EXERCISE AIM: Give only the number of lines in the listing below where the string "Customer" occurs.

[STORED DATA]

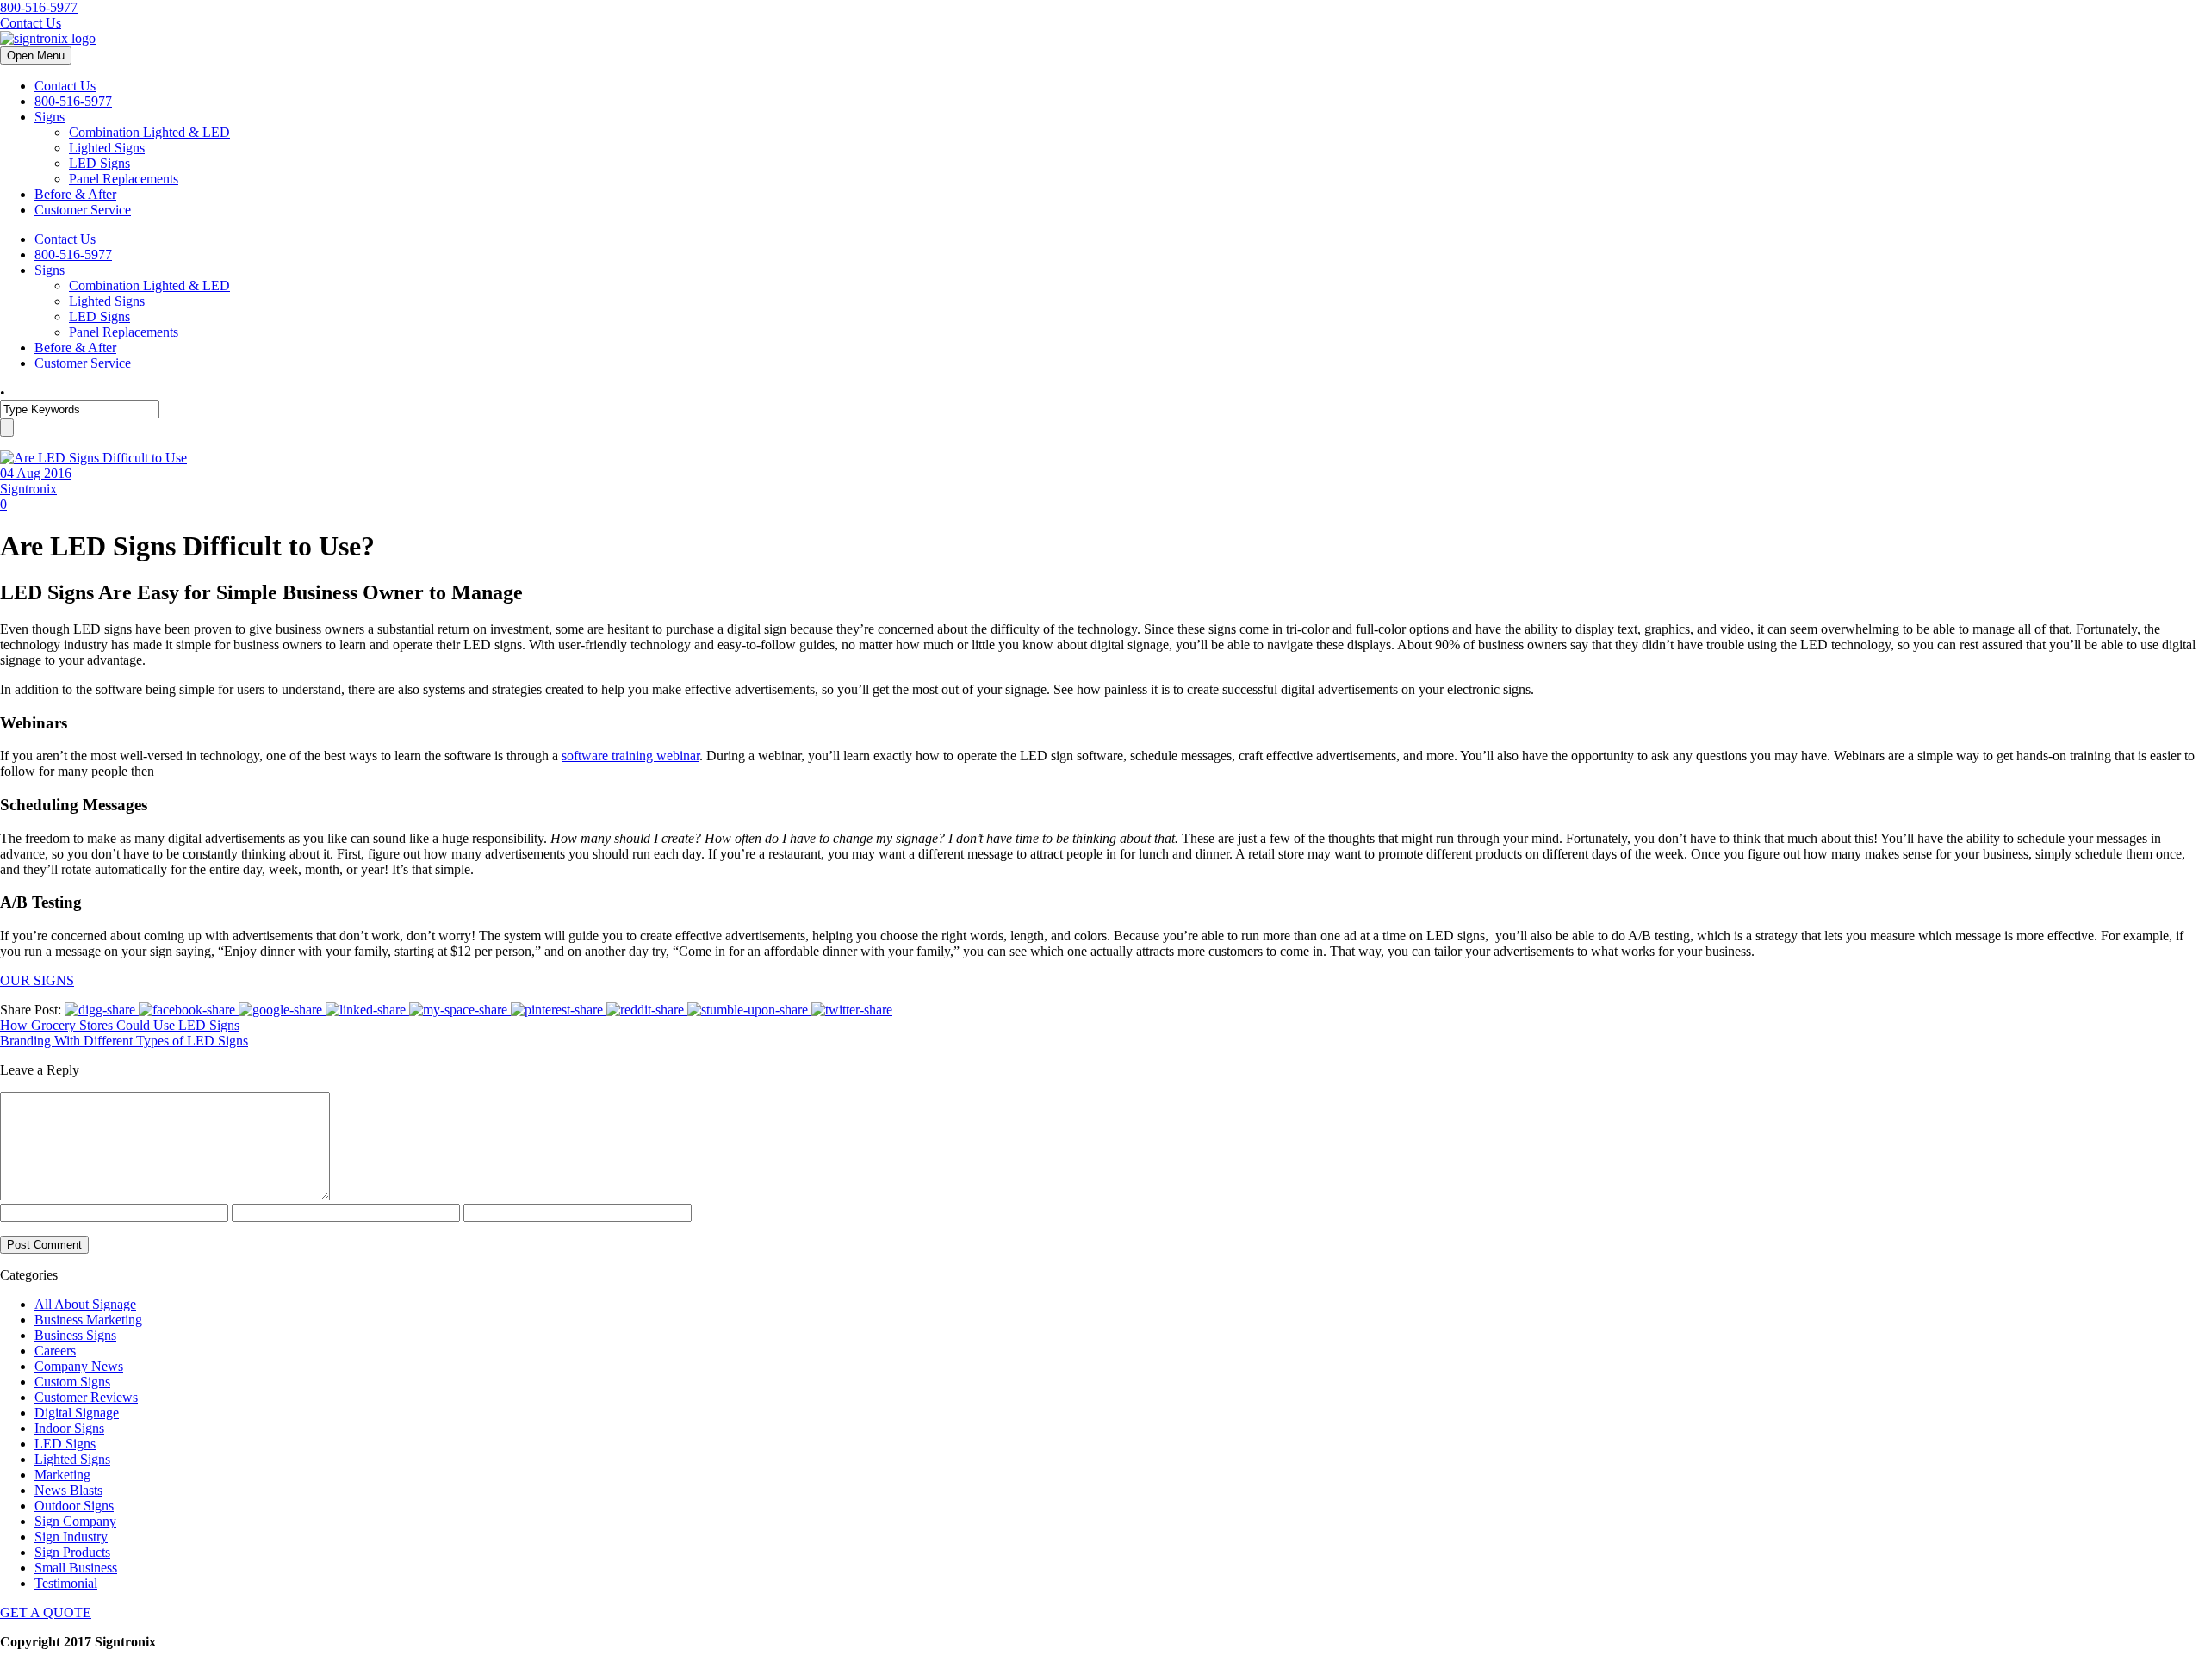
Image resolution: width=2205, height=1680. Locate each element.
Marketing (62, 1474)
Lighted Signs (107, 147)
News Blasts (68, 1490)
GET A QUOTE (45, 1612)
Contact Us (30, 22)
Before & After (75, 194)
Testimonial (65, 1583)
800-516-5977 (39, 7)
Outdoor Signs (74, 1505)
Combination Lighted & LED (149, 132)
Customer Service (82, 209)
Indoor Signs (69, 1428)
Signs (49, 116)
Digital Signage (76, 1412)
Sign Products (72, 1552)
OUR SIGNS (37, 980)
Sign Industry (71, 1536)
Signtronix (28, 488)
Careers (55, 1350)
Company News (78, 1366)
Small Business (75, 1567)
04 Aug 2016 (35, 473)
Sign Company (75, 1521)
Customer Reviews (86, 1397)
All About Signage (85, 1304)
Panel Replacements (123, 178)
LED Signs (99, 163)
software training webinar (630, 755)
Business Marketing (88, 1319)
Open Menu (36, 55)
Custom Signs (72, 1381)
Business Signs (75, 1335)
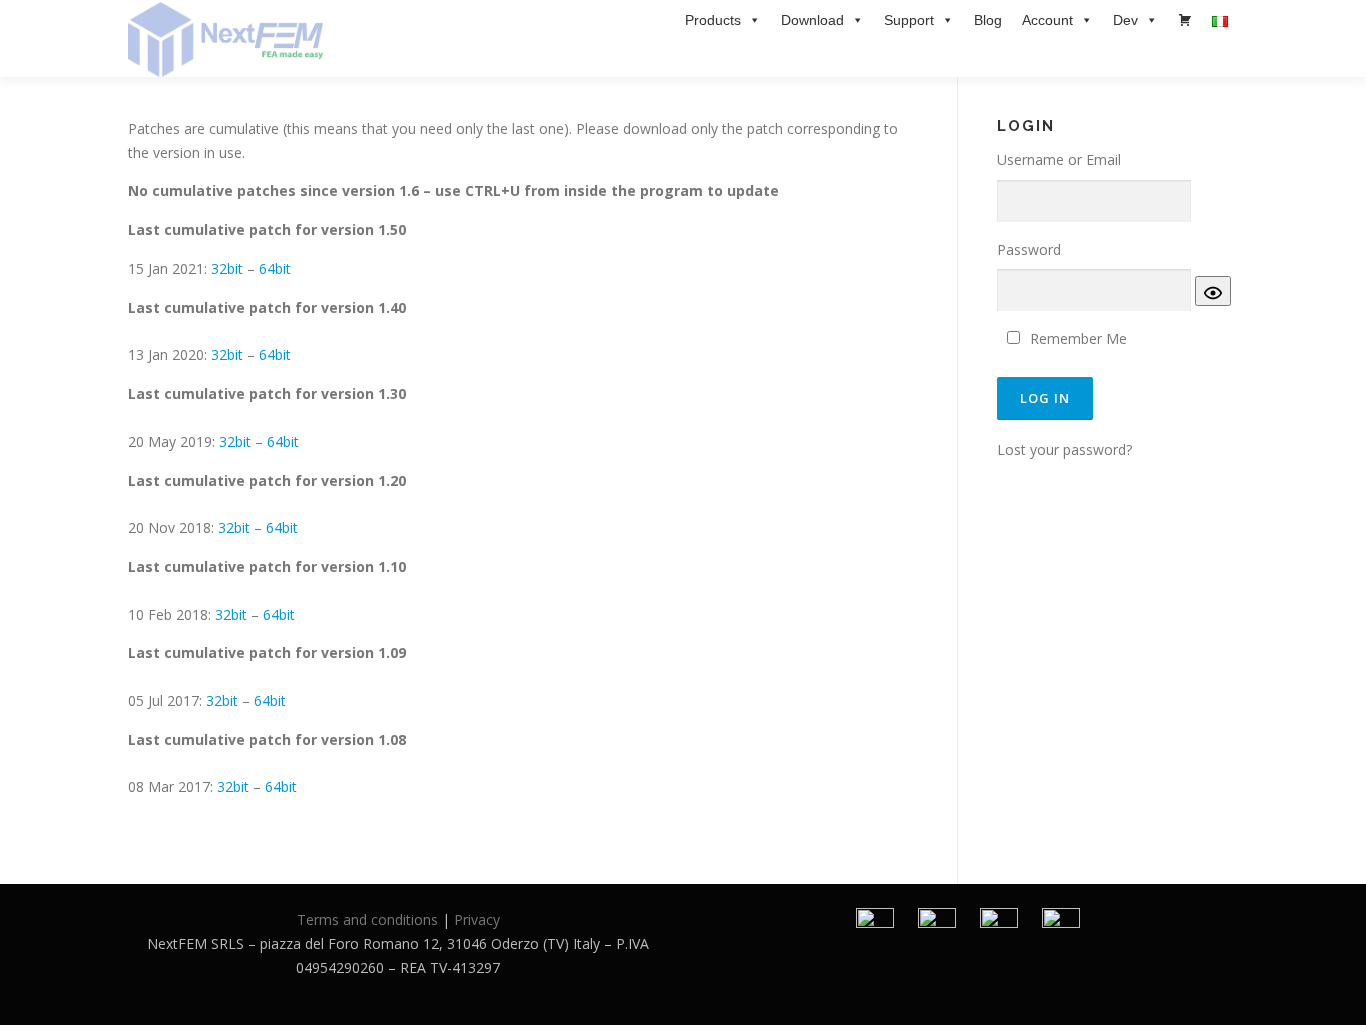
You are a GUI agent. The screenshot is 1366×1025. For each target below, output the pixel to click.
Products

[/STORED DATA]

EXERCISE RESULT: 2